____ SOURCE

Add docstring for parser

2025-11-23 19:26:03 +03:00 · 2020-08-07 14:59:34 +02:00 · 2020-08-07 14:59:34 +02:00 · 7ef8a64df9
commit 7ef8a64df9
parent ef2c67cca5
1 changed files with 52 additions and 1 deletions
--- a/spacy/ml/models/parser.py
+++ b/spacy/ml/models/parser.py
@ -8,13 +8,64 @@ from ..tb_framework import TransitionModel

@registry.architectures.register("spacy.TransitionBasedParser.v1")
 def build_tb_parser_model(
-    tok2vec: Model,
+    tok2vec: Model[List[Doc], List[Floats2d]],
    nr_feature_tokens: int,
    hidden_width: int,
    maxout_pieces: int,
    use_upper: bool = True,
    nO: Optional[int] = None,
 ) -> Model:
+    """
+    Build a transition-based parser model. Can apply to NER or dependency-parsing.
+    
+    Transition-based parsing is an approach to structured prediction where the
+    task of predicting the structure is mapped to a series of state transitions.
+    You might find this tutorial helpful as background:
+    https://explosion.ai/blog/parsing-english-in-python
+
+    The neural network state prediction model consists of either two or three
+    subnetworks:
+
+    * tok2vec: Map each token into a vector representations. This subnetwork
+        is run once for each batch.

________

◆ OBJECTIVES:
A - Write out the commit diff above in full, with no changes.
B - Find every line in the listing below that contains the string "This" and copy each of those lines. Treat uppercase and lowercase as different.

____ INFORMATION GIVEN

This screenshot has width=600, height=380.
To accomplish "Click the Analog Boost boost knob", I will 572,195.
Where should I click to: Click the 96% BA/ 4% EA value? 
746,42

________
____ INFORMATION GIVEN

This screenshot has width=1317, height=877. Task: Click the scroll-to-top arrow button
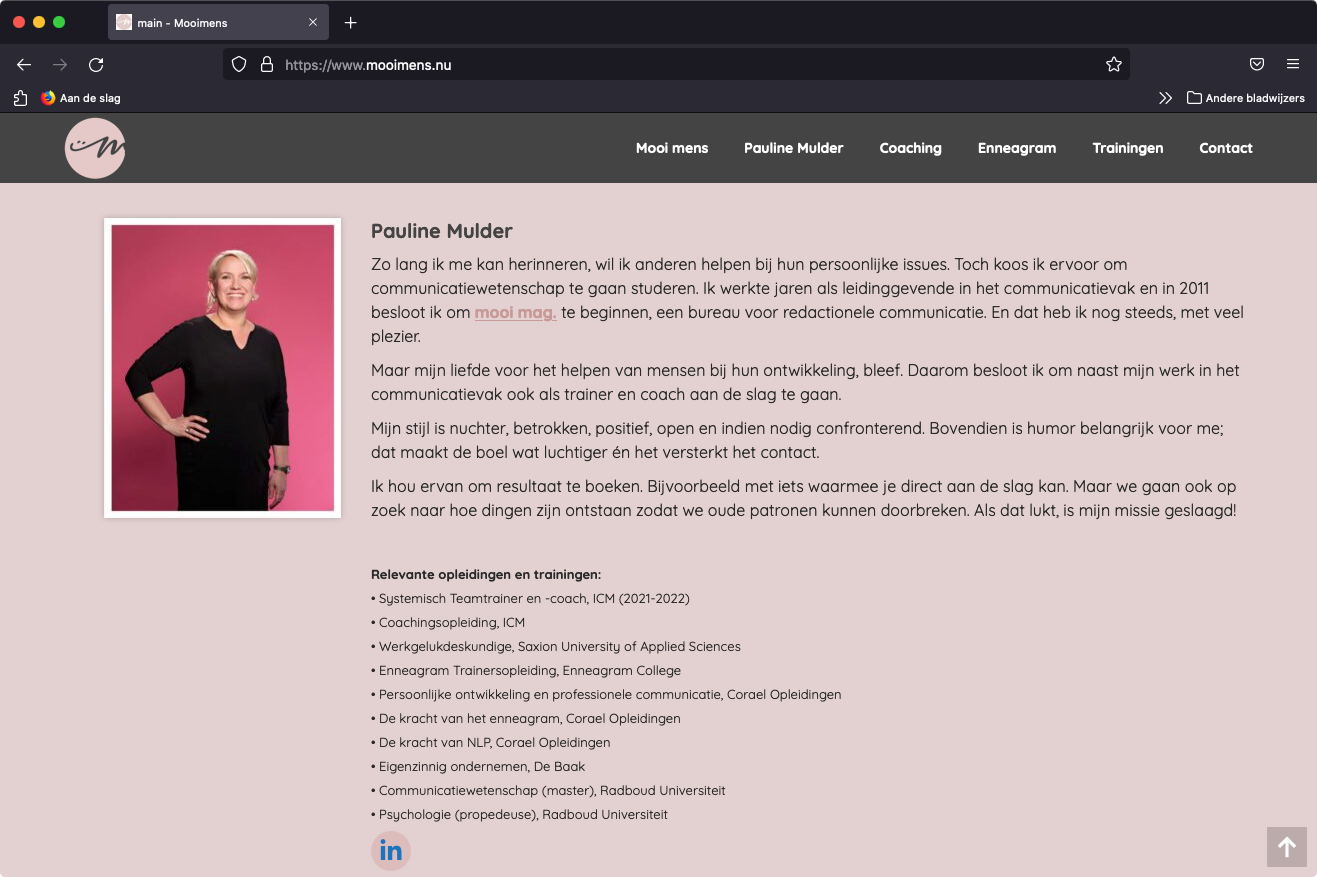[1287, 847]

________
____ INFORMATION GIVEN

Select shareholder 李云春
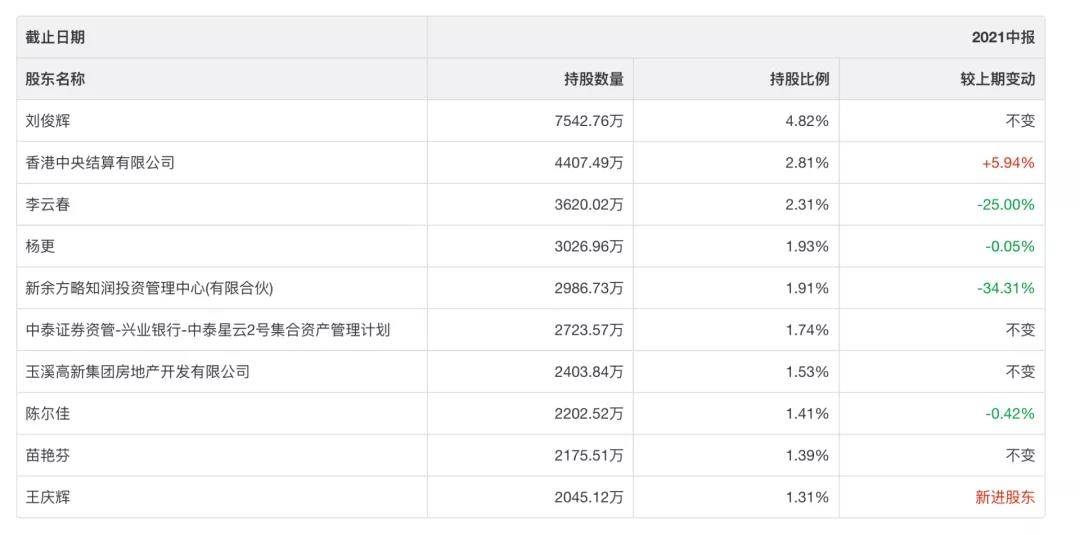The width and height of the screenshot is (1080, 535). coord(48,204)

________

◆ SOLUTIONS TO THE TASKS:
A -
Add docstring for parser

2025-11-23 19:26:03 +03:00 · 2020-08-07 14:59:34 +02:00 · 2020-08-07 14:59:34 +02:00 · 7ef8a64df9
commit 7ef8a64df9
parent ef2c67cca5
1 changed files with 52 additions and 1 deletions
--- a/spacy/ml/models/parser.py
+++ b/spacy/ml/models/parser.py
@ -8,13 +8,64 @@ from ..tb_framework import TransitionModel

@registry.architectures.register("spacy.TransitionBasedParser.v1")
 def build_tb_parser_model(
-    tok2vec: Model,
+    tok2vec: Model[List[Doc], List[Floats2d]],
    nr_feature_tokens: int,
    hidden_width: int,
    maxout_pieces: int,
    use_upper: bool = True,
    nO: Optional[int] = None,
 ) -> Model:
+    """
+    Build a transition-based parser model. Can apply to NER or dependency-parsing.
+    
+    Transition-based parsing is an approach to structured prediction where the
+    task of predicting the structure is mapped to a series of state transitions.
+    You might find this tutorial helpful as background:
+    https://explosion.ai/blog/parsing-english-in-python
+
+    The neural network state prediction model consists of either two or three
+    subnetworks:
+
+    * tok2vec: Map each token into a vector representations. This subnetwork
+        is run once for each batch.

B -
This screenshot has width=600, height=380.
This screenshot has width=1317, height=877. Task: Click the scroll-to-top arrow button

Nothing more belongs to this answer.